The defacto successor to FORTRAN in the particle physics community is now C++. (FORTRAN 90 and 95 address many of the reasons why you might want to drop FORTRAN, but I’m told the standard was too late in coming to stop the abandonment of FORTRAN.) I can see how this might be seen as a great improvement. Objects and dynamic memory allocation are very nice to have, and C++ compilers have gotten a lot better. However, in both my own code and others, I’ve seen that C++ is also a double-edged sword. Pointer mistakes are all too easy to make, especially for inexperienced programmers. (As we all are. We went into physics and not CS for a reason.) C++ offers too many ways to blow our collective legs off, and we spend a lot of time trying to deal with the products of our own ignorance.

Thus I come back to the original question: what’s next? This is really hypothetical, since the community is unlikely to change languages just to keep up with current fads. But pretend for the moment that we could pick the language of the future. Since speed is important, the language must be compiled in some fashion. That kills Python and Perl, and related languages. (A pity too, Python would have been my first choice except for that. I still think it makes good glue and scripting code, driving compiled components.)

What’s left? I actually cannot think of a language designed to be compiled to native code that has come out since C++. I guess Java finally convinced everyone that bytecode and virtual machines are the way to go. That’s fine for most programs (which are seldom CPU bound on today’s fast CPUs), but a virtual machine for scientific computing? You must be joking!

However, I remembered GCJ, a GCC front-end which can produce native binaries from Java source code (and even compiled class files). I thought maybe compiled Java would be a decent language for particle physics. You get to have object-oriented language features, but the pointer/memory leak problems are taken care of for you. As a compiled language, surely it would be close to C++ in performance. Especially if you could turn off safety checks in production code, like array bounds checking and such.

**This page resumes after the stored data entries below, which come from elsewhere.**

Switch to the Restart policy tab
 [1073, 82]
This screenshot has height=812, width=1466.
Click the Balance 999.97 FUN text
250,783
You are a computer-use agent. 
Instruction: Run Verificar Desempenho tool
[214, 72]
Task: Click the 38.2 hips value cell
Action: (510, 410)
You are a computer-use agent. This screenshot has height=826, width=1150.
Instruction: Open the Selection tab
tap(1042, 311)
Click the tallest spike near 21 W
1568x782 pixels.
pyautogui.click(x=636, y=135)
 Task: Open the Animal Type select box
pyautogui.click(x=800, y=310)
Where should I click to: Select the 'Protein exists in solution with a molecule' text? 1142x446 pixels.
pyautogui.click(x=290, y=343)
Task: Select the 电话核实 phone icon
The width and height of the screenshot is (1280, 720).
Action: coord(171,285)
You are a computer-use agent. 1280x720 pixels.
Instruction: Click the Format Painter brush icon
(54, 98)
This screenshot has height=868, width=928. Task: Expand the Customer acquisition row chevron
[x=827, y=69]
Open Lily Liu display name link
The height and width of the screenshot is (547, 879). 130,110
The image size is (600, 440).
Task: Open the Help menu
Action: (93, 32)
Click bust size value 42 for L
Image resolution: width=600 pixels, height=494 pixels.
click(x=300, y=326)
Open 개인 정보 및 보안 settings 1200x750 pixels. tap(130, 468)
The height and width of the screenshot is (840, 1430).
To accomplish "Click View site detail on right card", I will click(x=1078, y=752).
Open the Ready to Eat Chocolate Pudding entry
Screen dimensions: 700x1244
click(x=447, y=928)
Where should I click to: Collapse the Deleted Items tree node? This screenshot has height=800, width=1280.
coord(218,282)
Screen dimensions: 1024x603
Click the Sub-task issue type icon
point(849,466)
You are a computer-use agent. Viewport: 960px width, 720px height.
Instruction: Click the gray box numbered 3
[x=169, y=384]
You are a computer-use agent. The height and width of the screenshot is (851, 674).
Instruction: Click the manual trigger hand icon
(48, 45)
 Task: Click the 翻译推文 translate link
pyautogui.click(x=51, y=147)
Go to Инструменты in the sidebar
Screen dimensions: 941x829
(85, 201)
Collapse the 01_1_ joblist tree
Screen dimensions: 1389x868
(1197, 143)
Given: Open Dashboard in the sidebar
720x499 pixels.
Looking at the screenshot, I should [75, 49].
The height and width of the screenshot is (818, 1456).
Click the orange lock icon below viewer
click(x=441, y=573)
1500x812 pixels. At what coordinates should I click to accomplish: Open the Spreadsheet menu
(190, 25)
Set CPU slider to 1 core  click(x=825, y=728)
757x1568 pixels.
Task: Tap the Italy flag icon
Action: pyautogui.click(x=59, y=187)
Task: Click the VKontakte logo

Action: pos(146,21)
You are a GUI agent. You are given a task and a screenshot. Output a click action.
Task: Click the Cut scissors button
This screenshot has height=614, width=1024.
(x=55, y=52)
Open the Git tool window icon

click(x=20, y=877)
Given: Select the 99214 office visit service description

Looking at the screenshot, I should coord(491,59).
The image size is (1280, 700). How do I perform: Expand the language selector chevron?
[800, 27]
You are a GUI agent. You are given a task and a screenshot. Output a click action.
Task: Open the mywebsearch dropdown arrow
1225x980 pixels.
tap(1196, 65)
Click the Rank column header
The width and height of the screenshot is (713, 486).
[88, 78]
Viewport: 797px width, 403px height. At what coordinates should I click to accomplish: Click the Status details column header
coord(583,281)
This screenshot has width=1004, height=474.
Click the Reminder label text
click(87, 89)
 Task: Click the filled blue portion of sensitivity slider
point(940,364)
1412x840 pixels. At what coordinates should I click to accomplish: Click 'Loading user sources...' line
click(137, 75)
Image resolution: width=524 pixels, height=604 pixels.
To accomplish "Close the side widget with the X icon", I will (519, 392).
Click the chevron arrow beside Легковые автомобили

I wanted a very simple program that I could easily port to both C/C++ and Java that would be relevant for particle physics, so I picked a random number generator. Lots of tight loops and arithmetic operations. I started with the Mersenne Twister random number generator implemented in C. Then I did a fairly straightforward port to Java (my Java is pretty rusty):

Then I compiled the code (gcc 3.3.5) maxing out the optimizations:

g++ -O3 -o benchmark_c++ Benchmark.cxx
gcj -O3 -fno-store-check -fno-bounds-check --main=Benchmark -o benchmark_java Benchmark.java
gcj -O3 -C Benchmark.java

And finally timed the code on a mostly idle machine:

Compiler/VM CPU time (sec)
g++ (native binary) 3.334
gcj (native binary) 10.440
gcj (.class) + Sun JVM 1.4 13.544

Note that the first few times I did this, I wasn’t using -O3 -fno-store-check -fno-bounds-check with gcj. Stock gcj was actually 50% slower than the Sun JVM. That just blew me away. Clearly Sun has been working hard on their JVM implementation.

Of course, this benchmark is quite lame. The code only really tests bit operations on integers and small loop performance. Fortunately, I found a very comprehensive set of Java/C#/C++ benchmarks which was very enlightening. Sun’s JVM performance on Linpack is stunning. Both Java and C# (on Sun’s JVM 1.5 and MS’s .NET, respectively) were able to get within 5% of the C performance for 1000×1000 matrices.

This little exercise has definitely cleared up some prejudices I had. While Java as a UI generally sucks, for non-GUI code it is much faster than I expected. Sun’s JVM is way faster than I even thought was possible, and Java (or C#) for scientific computing isn’t nearly as crazy as I thought it would be. If Java is still around in 8 years, I could see it (or a related language) taking over from C++ in particle physics.